Starchild, aka, Suzy aka Suzann Starchild Shepard painted with her aunt in California when she was 15 in 1956, and then didn't pick up a brush to paint until six decades later as she turned 75 in 2015. She liked painting quickly, often while listening to music, and acrylics are suited to quick, spontaneous work. However, the painter Starchild disappeared in 2016 when her youngest adult daughter, Melissa died suddenly of an aggressive form of leukemia. Suzy began the painful grief journey familiar to all who lose children or loved ones.   Ironically, she herself is a two-time survivor of cancer. She joined Dr. Phil Anton’s program (Southern Illinois University, Carbondale) for Strong Survivors and caregivers around 2008 and helped in fundraising efforts, including fundraising efforts to build our new SIH Cancer Institute. 

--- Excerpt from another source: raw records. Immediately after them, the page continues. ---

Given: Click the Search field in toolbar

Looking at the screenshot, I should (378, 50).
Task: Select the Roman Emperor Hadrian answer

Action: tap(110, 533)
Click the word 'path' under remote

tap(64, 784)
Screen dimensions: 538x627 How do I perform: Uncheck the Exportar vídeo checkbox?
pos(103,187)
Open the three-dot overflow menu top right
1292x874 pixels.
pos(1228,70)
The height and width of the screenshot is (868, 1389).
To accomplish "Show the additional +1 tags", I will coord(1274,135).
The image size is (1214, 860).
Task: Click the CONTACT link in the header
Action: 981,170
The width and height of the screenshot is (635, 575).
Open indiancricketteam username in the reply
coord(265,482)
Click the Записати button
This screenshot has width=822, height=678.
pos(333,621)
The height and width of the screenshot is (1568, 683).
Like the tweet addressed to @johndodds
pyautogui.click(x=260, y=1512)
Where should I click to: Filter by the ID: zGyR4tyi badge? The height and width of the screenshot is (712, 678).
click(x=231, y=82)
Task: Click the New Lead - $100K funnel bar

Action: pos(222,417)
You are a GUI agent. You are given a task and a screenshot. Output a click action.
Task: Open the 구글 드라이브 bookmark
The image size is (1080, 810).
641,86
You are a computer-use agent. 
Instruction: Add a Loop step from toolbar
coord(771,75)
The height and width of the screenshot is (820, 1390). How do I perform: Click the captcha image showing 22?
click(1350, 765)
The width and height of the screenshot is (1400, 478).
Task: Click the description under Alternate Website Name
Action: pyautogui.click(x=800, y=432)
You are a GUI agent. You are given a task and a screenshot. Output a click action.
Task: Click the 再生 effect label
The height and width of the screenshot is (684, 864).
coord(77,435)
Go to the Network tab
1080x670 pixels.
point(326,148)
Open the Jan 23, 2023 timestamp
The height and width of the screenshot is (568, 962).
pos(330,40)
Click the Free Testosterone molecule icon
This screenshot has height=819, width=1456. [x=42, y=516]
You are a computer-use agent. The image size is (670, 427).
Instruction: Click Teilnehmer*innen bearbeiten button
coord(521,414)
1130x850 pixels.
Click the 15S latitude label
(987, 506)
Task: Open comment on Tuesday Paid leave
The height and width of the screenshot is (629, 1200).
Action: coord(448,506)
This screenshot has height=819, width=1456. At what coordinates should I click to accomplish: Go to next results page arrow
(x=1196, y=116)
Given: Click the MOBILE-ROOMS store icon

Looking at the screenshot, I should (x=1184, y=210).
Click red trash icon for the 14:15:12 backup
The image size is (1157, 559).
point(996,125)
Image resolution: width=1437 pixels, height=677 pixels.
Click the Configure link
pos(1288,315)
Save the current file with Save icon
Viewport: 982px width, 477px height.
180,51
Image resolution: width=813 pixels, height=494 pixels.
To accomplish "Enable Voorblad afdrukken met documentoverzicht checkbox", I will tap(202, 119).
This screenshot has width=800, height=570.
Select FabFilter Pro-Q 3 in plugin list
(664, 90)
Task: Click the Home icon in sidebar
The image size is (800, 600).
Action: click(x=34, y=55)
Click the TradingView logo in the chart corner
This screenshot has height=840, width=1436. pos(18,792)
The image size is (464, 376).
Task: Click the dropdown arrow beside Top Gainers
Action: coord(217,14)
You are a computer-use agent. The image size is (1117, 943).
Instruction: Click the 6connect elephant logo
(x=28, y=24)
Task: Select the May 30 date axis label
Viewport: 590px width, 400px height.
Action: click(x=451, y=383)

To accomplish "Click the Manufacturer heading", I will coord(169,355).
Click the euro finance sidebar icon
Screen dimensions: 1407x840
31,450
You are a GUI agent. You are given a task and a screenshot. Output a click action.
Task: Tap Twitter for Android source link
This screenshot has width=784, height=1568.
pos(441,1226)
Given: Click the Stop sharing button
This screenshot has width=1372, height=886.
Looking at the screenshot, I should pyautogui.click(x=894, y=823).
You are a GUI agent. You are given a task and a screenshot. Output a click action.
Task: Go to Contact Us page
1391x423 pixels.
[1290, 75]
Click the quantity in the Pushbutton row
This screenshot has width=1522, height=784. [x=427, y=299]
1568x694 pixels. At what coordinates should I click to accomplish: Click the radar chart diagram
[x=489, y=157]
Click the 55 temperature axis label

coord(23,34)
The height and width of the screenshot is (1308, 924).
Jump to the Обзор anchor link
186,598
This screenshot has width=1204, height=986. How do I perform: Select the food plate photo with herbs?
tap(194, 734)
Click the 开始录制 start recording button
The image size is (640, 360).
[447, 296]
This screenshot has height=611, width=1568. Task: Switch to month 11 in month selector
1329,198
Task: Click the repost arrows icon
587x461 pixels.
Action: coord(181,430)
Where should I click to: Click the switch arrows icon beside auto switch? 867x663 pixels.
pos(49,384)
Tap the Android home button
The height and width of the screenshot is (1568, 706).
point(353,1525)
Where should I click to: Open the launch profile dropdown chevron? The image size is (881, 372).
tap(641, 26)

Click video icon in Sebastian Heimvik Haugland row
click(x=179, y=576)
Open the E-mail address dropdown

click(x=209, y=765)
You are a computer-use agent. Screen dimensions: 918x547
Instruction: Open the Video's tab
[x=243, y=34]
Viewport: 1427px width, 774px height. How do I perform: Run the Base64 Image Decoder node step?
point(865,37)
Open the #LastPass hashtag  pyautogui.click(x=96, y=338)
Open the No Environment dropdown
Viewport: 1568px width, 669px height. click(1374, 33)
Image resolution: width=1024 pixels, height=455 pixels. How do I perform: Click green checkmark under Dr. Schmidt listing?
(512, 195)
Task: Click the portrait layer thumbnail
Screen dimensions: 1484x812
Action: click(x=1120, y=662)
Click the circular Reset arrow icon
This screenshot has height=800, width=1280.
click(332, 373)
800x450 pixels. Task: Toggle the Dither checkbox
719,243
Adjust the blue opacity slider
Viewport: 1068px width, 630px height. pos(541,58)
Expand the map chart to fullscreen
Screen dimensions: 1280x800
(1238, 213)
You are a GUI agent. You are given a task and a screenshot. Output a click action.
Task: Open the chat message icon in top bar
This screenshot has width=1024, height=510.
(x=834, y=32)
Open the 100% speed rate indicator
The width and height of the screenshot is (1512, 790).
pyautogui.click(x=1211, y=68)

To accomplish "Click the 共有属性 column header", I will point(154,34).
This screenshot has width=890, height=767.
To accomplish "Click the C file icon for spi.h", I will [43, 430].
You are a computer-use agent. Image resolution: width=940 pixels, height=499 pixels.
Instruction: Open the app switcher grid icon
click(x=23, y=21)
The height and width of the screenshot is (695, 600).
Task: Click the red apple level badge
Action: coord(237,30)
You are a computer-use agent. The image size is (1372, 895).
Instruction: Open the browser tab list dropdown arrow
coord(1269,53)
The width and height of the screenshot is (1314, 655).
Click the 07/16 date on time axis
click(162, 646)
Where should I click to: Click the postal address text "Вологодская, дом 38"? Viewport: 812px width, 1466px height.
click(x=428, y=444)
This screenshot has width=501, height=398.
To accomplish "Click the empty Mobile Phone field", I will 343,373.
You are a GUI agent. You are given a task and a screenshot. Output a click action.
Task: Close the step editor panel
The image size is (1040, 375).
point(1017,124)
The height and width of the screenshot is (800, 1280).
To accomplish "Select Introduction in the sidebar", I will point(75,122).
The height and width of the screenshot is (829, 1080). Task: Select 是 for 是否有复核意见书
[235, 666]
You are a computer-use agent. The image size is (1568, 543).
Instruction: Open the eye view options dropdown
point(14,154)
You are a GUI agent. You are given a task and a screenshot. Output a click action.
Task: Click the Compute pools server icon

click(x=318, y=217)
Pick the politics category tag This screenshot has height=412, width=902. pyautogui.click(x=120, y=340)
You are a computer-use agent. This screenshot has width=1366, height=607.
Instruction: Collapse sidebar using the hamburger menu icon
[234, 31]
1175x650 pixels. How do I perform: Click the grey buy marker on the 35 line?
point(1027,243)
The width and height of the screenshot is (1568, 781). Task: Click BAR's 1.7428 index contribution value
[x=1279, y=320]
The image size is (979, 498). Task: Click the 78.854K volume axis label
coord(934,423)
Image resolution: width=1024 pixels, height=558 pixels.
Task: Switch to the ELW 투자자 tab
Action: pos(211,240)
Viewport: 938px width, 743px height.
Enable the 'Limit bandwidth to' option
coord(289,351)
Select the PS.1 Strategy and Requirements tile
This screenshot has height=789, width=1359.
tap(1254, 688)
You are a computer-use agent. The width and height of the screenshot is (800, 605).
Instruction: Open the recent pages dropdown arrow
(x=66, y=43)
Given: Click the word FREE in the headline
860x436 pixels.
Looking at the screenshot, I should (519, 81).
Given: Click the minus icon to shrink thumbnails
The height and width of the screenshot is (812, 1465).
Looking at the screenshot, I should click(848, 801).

My philosophy of painting is my philosophy of life which continues to evolve even as I enter my elderhood – my time as a crone. Time is precious. Life can only be lived in the present movement – not in the past or the future. We must let our ego take a balcony seat and bring our awareness and attention to center stage and whatever is happening now.  I can choose daily what brings joy and let go of my own expectations and those of another. Life is so much easier when I am in alignment with my dharma – my purpose. Today that seems to involve being here now, coaching others in living their dreams now, and helping cancer survivors/caregivers find refuge, healing, and joy in painting.


Time at the canvas reflects what we choose to pull out of the field of possibilities in both our outer and the inner worlds. On the canvas, like in life, as we embrace the light and the dark, we can learn with the least amount of effort whatever lessons are ours. Art or creativity IS for the masses; it is most certainly an avenue of healing for many. Embracing and being involved in a creative process raises our vibrational levels so we can experience greater health, love, and connections to others and our mother earth.

Early in 2020 Covid year, I loved using palette knife as I wanted to use my palette knife to cut through preconceived perceptions of what art might be. I had a friend ask if one particular painting was of a rose or a poppy and I laughed in delight. Exactly! The diversity of hearts calls for a diversity in art. I wanted and still want my paintings to convey feelings that are light and uplifting for our spirit.

Now five years after Melissa's death, she is becoming a survivor of a different kind. Where she once was a griever trying to survive, she is now a survivor who will always grieve. Starchild began painting again in 2020, the year of Covid 19, and finds getting lost in the moments of painting restorative. Starchild says, "For me, painting today is a part of my spiritual practice. Becoming absorbed in the movement of the colors across the canvas is not only healing, it is a way to keep all focus on what Deepak Chopra calls, present- moment awareness...the only place where life can be fully lived."